Received: December 4, 2015       Accepted: December 2, 2015       Published: December 31, 2015
How to Cite


Wounds are among the most common, painful, debilitating and costly conditions in older adults. Disruption of the angiotensin type 1 receptors (AT1R), has been associated with impaired wound healing, suggesting a critical role for AT1R in this repair process. Biological functions of angiotensin type 2 receptors (AT2R) are less studied. We investigated effects of genetically disrupting AT2R on rate and quality of wound healing. Our results suggest that AT2R effects on rate of wound closure depends on the phase of wound healing. We observed delayed healing during early phase of wound healing (inflammation). An accelerated healing rate was seen during later stages (proliferation and remodeling). By day 12, fifty percent of AT2R−/− mice had complete wound closure as compared to none in either C57/BL6 or AT1R−/− mice.
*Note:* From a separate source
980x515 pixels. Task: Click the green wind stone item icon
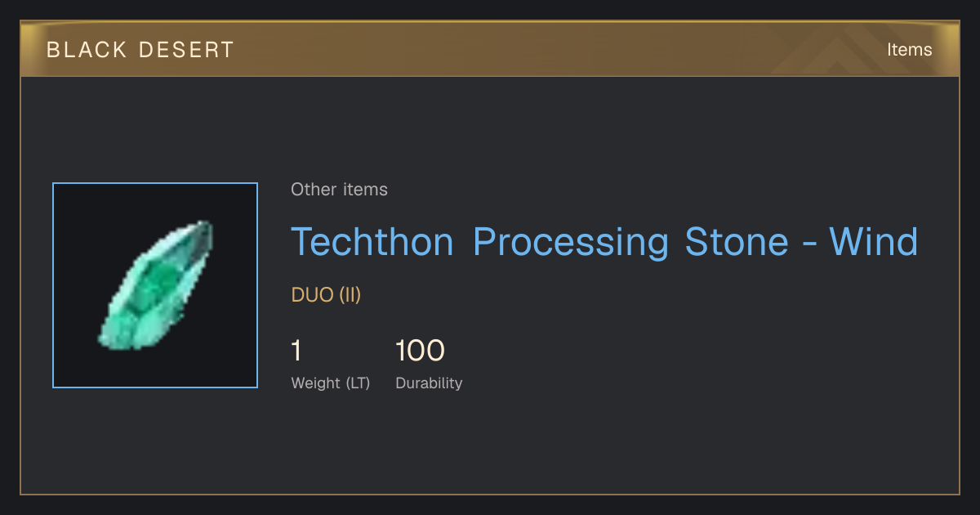pyautogui.click(x=155, y=285)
There was a significant increase in AT1R, TGFβ1 and TGFβ2 expression during the proliferative and remodeling phases in AT2R−/− mice. Despite the accelerated closure rate, AT2R−/− mice had more fragile healed skin. Our results suggest that in the absence of AT2R, wound healing rate is accelerated, but yielded worse skin quality. Elucidating the contribution of both of the angiotensin receptors may help fine tune future intervention aimed at wound repair in older individuals


Ang II: angiotensin II; AT1R: Angiotensin II type 1 receptors; AT2R: Angiotensin II type 2 receptors; AT1R−/−: Angiotensin II type 1 receptors knockout; AT2R−/−: Angiotensin II type 2 receptors knockout; TGFβ: transforming growth factor-β.